The Ontario Court of Appeal recently released its decision in Sharma v Timminco Limited.1 Sharma confirms the limitation period to bring a claim under the Ontario Securities Act2 for misrepresentations alleged to affect the value of secondary market securities will not be suspended merely because the action takes the form of a proposed class proceeding. All plaintiffs wanting to assert such causes of action must obtain leave to do so within three years of the date of the alleged misrepresentation or they will be barred from bringing their claim.
The key statutory provisions at issue in Sharma are as follows:
- Section 138.3 of the OSA, which provides a statutory, civil cause of action against an issuer and those acting on its behalf for persons who acquire or dispose of the issuer's securities in the secondary market where misrepresentations have been made that adversely affect the value of those securities;
- Section 138.8(1) of the OSA, which states that an action under section 138.3 can only be commenced with leave of the court;
- Section 138.14 of the OSA, which provides that such an action must be commenced within three years of the alleged misrepresentation; and
- Section 28(1) of the Class Proceedings Act3, which provides that if a cause of action is "asserted" in a class proceeding, the limitation period applicable to that cause of action will be suspended in favour of a class member on the commencement of the class proceeding.

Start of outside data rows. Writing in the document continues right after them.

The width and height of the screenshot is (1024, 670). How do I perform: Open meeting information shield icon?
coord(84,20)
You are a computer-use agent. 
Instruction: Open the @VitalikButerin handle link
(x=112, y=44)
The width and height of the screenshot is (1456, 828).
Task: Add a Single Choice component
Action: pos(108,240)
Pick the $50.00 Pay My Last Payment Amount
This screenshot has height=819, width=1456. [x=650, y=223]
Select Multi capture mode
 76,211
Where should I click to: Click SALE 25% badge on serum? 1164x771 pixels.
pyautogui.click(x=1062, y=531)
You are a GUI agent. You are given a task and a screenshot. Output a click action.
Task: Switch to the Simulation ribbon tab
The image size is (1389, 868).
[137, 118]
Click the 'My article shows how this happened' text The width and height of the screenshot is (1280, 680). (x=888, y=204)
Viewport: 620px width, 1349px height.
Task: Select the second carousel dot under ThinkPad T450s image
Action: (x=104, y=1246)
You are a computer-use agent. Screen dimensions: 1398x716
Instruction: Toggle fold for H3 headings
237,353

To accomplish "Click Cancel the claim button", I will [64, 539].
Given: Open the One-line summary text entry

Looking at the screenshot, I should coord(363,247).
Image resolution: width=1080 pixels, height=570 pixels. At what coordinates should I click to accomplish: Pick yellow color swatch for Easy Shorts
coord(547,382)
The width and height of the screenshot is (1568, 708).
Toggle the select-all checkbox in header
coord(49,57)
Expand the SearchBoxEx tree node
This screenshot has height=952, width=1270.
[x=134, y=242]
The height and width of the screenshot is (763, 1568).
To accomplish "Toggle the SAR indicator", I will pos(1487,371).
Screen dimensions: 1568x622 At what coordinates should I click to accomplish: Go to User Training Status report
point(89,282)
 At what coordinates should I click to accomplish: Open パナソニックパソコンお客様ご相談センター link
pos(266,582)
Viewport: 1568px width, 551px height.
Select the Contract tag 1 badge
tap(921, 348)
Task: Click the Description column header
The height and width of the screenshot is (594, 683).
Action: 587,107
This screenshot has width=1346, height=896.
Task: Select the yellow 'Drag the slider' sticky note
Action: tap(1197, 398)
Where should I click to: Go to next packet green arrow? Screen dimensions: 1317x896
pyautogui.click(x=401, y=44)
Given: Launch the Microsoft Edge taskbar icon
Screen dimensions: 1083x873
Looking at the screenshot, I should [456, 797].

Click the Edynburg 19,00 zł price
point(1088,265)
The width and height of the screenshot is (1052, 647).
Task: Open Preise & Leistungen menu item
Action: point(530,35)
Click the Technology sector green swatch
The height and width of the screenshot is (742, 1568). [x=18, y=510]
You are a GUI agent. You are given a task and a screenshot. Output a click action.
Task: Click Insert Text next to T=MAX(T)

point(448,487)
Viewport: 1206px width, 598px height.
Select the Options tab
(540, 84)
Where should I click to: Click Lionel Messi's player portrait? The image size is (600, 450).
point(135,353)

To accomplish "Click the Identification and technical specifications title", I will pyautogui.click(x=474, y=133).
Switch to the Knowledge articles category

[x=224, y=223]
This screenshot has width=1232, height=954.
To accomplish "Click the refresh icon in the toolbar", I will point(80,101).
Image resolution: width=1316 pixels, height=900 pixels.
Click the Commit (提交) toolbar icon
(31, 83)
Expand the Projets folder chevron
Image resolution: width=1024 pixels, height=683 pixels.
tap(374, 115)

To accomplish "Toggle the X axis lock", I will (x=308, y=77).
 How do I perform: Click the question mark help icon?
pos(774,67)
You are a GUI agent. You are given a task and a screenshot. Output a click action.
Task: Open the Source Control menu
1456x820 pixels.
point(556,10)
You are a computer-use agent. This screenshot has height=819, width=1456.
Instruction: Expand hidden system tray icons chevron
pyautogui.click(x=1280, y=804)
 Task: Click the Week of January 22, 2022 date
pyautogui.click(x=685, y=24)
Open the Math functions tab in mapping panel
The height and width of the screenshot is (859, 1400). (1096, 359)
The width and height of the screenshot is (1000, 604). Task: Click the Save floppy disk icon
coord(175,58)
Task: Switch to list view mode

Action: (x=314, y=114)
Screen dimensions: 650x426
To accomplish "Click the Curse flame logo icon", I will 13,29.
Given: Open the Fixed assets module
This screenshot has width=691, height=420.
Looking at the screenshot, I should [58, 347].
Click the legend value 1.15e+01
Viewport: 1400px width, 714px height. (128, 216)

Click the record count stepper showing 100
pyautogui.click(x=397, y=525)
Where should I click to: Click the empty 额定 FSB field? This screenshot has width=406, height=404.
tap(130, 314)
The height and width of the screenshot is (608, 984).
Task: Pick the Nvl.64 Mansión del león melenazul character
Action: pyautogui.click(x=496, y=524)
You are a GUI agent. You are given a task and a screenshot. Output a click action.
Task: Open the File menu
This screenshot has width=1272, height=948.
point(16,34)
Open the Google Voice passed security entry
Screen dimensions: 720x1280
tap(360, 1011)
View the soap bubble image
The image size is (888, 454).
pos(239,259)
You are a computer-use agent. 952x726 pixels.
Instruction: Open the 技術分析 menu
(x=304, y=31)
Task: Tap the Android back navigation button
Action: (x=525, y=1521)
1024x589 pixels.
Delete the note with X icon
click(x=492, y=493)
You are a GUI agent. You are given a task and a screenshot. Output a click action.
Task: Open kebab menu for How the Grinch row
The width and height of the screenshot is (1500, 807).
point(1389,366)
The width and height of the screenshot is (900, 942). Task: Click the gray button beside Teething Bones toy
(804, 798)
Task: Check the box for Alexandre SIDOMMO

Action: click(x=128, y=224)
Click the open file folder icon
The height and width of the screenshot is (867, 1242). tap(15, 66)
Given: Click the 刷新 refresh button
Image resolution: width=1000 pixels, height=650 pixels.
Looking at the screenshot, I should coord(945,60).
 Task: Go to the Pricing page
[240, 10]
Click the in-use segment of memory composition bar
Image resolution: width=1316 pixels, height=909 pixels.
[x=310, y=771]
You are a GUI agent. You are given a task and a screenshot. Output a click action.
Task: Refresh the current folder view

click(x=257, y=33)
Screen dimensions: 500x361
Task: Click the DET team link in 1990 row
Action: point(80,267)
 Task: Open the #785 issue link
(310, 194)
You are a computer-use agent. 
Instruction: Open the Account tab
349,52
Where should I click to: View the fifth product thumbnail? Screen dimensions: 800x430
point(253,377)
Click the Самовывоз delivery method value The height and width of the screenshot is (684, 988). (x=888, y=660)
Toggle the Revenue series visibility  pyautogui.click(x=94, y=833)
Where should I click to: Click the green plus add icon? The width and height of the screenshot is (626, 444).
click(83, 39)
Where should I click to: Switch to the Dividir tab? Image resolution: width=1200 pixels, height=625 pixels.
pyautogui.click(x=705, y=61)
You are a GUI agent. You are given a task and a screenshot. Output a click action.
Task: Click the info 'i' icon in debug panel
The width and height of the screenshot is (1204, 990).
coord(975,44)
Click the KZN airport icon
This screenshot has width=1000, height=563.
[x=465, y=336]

The plaintiff in Sharma brought a putative class proceeding alleging that certain entities and individuals made misrepresentations that adversely affected the value of shares of Timminco Limited in the secondary market. These representations were alleged to have been made between March 17 and November 11, 2008. The plaintiff issued his claim on May 14, 2009, asserting the common law causes of action negligence and negligent misrepresentation. The statement of claim also indicated that the plaintiff intended to assert the statutory cause of action found under section 138.3 of the OSA but had not yet obtained leave to do so.
By the end of February 2011, the plaintiff had not sought leave and so was faced with a possible limitation issue under section 138.14 of the OSA.
The question on appeal was this: will section 28 of the CPA be engaged (and will the limitation period applicable to section 138.3 of the OSA be suspended) where a plaintiff "mentions" in a pleading that he has an intention to seek leave to bring a secondary market class action pursuant to the OSA but has not yet done so?
Overturning the motion judge's decision, the Court of Appeal found that the answer to this question is "no." In such a case the limitation period under the OSA will not be suspended.
The unanimous 3-member panel based their decision, in part, on the principles of statutory interpretation. On a plain reading of the provisions at issue the Court found that merely mentioning that a plaintiff intends to bring a cause of action is not the same as actually asserting that cause of action. To actually "assert" a cause of action based on this provision of the OSA, and engage section 28 of the CPA, a plaintiff must first obtain leave under the OSA.
The Court noted that to find otherwise would, without principled justification, put a class plaintiff in a better position than an individual plaintiff by allowing the class plaintiff to delay seeking leave. Permitting such a suspension would also disregard the legislature's intention, as found under section 138.14, to have civil secondary market disclosure actions resolved with all due dispatch.
Sharma is likely the most important decision to date on secondary market class proceedings. Following Sharma, it is clear that plaintiffs bringing secondary market class proceedings cannot take advantage of the suspension provisions of the CPA unless they have obtained leave to bring an action under section 138.3. For defendants in secondary market class actions Sharma offers some certainty: all plaintiffs asserting this statutory cause of action must obtain a decision on leave within three years of the date of the impugned representation.